>>>>

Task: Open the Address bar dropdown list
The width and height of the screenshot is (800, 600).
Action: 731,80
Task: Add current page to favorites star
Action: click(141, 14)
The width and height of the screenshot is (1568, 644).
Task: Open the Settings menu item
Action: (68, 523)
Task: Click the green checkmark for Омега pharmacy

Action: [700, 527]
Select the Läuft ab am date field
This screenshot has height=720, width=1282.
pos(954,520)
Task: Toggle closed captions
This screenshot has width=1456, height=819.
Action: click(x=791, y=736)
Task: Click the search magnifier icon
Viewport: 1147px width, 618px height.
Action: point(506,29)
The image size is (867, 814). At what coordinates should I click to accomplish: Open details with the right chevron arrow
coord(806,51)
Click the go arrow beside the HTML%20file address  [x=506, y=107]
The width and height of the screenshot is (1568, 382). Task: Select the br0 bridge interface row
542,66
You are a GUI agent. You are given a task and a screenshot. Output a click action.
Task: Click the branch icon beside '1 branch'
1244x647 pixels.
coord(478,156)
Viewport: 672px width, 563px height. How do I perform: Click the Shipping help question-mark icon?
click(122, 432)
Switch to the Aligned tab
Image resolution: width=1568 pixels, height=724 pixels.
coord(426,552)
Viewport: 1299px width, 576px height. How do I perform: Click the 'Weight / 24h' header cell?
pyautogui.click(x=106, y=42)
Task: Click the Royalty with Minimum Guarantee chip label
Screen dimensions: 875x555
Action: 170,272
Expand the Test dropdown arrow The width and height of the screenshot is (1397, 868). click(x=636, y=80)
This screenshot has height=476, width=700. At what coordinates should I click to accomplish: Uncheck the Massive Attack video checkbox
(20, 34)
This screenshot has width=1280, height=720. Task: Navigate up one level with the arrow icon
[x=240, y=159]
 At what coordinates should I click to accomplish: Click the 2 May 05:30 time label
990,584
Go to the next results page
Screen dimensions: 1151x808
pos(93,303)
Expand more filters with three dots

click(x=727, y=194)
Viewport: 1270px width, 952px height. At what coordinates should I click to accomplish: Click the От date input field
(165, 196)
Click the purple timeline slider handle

<<<<

*Exercise aim*: Count how many lines above contain the word "dropdown". Reply with the number alone.

*Exercise response*: 2